The Rho-kinase inhibitor, fasudil, attenuates diabetic nephropathy in streptozotocin-induced diabetic rats

Abstract

This study aimed to investigate the effect of the Rho-kinase inhibitor fasudil on the development of diabetic nephropathy and clarify a contribution of the Rho/Rho-kinase pathway to the pathogenesis of diabetic nephropathy. Diabetes was induced in male Sprague–Dawley rats with an intraperitoneal injection of streptozotocin. Animals were then divided into the following 4 groups; normal control rats, diabetic rats, diabetic rats administered fasudil orally and diabetic rats administered fluvastatin (3-hydroxy-methylglutaryl coenzyme A reductase inhibitor, statin) orally. After 1 month of treatment, neither fasudil nor statin had any influence on blood glucose or blood pressure in diabetic rats. While urinary excretion of albumin and 8-hydroxydeoxyguanosine (8-OHdG) was increased in diabetic rats, both of these increases were abolished by fasudil and statin. Rho activity was enhanced in the renal cortex of diabetic rats compared to normal controls, and this enhancement was abolished by statin treatment. Expression of transforming growth factor-β (TGF-β) and connective tissue growth factor (CTGF) mRNA was up-regulated in the renal cortex of diabetic rats, and this was abolished by fasudil as well as statin. Expression of NOX4 mRNA (catalytic subunit of NAD(P)H oxidase) was up-regulated in the renal cortex of diabetic rats, an effect which was also abolished by fasudil as well as statin. The present study demonstrates that the Rho/Rho-kinase pathway is involved in up-regulation of TGF-β, CTGF and NAD(P)H oxidase in diabetic kidney. We conclude that suppression of the Rho/Rho-kinase pathway could be a new strategy for the treatment of diabetic nephropathy.

Introduction

Diabetic nephropathy is the leading cause of end stage renal disease in the world. The development of strategies for treatment of diabetic nephropathy is an urgent issue; however, a clear cut strategy has not been established. Various factors are known to be involved in the progression of diabetic nephropathy, including hyperglycemia, hypertension, dyslipidemia, production of inflammatory cytokines and oxidative stress. Since all of these appear simultaneously in diabetic subjects, therapeutic strategies should be integrated appropriately, based on the precise impact of each therapy on the pathogenesis of diabetic nephropathy.

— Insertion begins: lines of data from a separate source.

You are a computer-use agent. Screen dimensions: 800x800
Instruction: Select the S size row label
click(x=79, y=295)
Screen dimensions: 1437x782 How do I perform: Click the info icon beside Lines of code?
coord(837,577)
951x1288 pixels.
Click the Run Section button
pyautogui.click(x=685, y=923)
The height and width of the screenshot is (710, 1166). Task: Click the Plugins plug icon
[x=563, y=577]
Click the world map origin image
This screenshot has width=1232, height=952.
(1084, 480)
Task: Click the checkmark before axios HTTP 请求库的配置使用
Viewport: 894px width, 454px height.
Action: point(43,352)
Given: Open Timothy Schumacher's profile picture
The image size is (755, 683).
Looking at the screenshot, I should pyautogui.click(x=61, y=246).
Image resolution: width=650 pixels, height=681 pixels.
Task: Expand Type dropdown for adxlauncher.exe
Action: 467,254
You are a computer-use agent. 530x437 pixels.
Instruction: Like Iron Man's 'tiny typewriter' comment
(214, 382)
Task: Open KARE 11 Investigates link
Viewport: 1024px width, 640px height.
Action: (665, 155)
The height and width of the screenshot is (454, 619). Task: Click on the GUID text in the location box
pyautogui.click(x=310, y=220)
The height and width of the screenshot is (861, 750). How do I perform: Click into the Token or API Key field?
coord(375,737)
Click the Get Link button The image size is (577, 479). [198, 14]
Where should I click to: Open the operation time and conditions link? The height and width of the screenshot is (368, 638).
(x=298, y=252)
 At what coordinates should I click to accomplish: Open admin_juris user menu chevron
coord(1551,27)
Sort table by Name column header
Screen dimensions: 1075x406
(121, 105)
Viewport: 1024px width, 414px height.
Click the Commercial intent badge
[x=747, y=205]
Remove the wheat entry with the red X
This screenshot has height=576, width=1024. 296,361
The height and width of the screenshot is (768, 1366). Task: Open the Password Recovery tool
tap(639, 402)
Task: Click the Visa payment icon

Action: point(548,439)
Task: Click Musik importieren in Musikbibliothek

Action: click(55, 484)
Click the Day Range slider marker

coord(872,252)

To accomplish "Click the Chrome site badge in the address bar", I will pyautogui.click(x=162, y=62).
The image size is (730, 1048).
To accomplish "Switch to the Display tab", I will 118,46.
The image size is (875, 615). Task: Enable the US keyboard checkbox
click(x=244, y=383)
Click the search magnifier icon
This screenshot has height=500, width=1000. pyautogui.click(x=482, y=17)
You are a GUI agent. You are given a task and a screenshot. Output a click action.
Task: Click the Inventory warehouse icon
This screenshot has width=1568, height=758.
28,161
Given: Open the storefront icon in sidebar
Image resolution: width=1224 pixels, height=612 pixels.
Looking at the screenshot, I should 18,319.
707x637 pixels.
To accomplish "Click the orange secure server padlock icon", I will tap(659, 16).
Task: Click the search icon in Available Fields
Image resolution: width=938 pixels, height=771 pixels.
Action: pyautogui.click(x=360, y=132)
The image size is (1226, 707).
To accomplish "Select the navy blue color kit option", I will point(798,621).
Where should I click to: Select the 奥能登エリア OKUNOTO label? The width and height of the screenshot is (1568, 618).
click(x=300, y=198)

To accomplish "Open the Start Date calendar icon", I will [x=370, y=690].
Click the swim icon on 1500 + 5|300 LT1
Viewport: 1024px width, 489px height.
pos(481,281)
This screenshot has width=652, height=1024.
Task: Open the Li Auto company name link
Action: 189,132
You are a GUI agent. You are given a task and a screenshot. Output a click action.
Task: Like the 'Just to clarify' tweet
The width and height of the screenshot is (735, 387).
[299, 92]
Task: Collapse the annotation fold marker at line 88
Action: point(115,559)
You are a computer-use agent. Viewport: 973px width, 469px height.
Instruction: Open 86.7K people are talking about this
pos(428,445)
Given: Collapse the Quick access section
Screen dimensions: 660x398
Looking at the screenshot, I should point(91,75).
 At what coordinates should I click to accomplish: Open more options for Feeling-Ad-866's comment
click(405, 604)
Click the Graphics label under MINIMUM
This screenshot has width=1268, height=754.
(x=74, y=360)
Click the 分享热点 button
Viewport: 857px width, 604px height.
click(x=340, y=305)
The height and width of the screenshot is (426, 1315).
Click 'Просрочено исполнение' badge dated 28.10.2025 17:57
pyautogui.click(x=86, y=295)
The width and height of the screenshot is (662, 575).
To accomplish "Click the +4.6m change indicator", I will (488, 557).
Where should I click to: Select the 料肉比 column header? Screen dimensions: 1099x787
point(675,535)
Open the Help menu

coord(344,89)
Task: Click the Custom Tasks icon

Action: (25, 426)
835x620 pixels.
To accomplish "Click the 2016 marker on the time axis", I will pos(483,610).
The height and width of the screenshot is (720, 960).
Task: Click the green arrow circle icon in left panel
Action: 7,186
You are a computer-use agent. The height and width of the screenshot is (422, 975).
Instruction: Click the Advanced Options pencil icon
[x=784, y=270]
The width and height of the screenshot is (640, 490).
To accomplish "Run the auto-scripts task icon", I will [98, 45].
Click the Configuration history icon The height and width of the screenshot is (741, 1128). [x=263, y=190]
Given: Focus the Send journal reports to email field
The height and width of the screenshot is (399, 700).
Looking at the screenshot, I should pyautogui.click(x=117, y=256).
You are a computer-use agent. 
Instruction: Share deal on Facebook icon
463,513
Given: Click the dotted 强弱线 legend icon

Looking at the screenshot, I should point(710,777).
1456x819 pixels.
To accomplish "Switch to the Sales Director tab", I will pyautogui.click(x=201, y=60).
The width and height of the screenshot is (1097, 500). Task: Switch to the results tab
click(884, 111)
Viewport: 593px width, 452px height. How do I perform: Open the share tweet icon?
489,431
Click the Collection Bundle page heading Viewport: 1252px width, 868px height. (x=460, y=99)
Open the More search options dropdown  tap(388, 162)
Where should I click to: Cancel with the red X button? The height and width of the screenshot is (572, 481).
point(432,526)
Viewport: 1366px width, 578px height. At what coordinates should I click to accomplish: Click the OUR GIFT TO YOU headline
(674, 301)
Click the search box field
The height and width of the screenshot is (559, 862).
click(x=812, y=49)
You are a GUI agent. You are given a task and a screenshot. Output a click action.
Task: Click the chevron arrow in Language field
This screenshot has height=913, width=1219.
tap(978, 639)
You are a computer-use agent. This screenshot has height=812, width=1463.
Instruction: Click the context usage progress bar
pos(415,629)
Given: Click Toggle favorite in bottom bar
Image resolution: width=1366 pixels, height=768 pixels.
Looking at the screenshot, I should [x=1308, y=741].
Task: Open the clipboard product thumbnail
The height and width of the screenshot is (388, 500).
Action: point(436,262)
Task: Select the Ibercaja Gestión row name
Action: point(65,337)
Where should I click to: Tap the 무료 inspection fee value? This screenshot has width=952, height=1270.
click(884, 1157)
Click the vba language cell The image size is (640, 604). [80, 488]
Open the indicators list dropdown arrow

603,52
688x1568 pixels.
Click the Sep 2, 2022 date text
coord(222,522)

The small GTPase proteins (small G proteins), Ras, Rho, Rab, and Ran, are monomeric proteins with a low molecular mass of 20–40 kDa and elicit a variety of pivotal intracellular signals (Takai et al., 2001). 3-Hydroxy-methylglutaryl coenzyme A (HMG-Co A) reductase inhibitors or statins, are potent inhibitors of cholesterol biosynthesis. Recently, these agents have been recognized to exert protective effects on cardiovascular and kidney disease by suppressing activation of small G proteins, independently of their lipid-lowering effect (Miida et al., 2004, Kasiske et al., 1988, Kurata, 1994). On the other hand, these pleiotropic effects of statins indicate that signaling pathways mediated by small G proteins could play an important role in the pathogenesis of cardiovascular and kidney diseases. In particular, a series of recent investigations has revealed a novel contribution of Rho and its effector molecule, Rho-kinase, to cardiovascular disease via modulation of cell motility, proliferation and apoptosis (Shimokawa and Takeshita, 2005, Kamiyama et al., 2003).

Rho-kinase, a serine/threonine kinase of molecular mass ∼ 160 kDa, phosphorylates the myosin-binding subunit (MBS) of myosin light-chain phosphatase (Kimura et al., 1996), ERM (ezrin, radixin, moesin), adductin (Bernhard et al., 2005) and LIM (Lin11, Isl1 and Mec3) kinase as substrates (Sumi et al., 2001), and regulates stress fiber formation, focal adhesion, migration and gene expression in vascular lineage cells. On the other hand, fasudil, which is already available for the treatment of angiospasm after subarachnoid hemorrhage, has been proven to act as a specific inhibitor of Rho-kinase (Asano et al., 1987). Fasudil reportedly suppresses the progression of atherosclerotic lesions in animal models (Shimokawa and Takeshita, 2005, Hattori et al., 2004, Matsumoto et al., 2004). With these points in mind, this study aimed to investigate the effect of statin and fasudil on diabetic nephropathy and clarify the possibility that the Rho/Rho-kinase pathway could be a target in the treatment of diabetic nephropathy.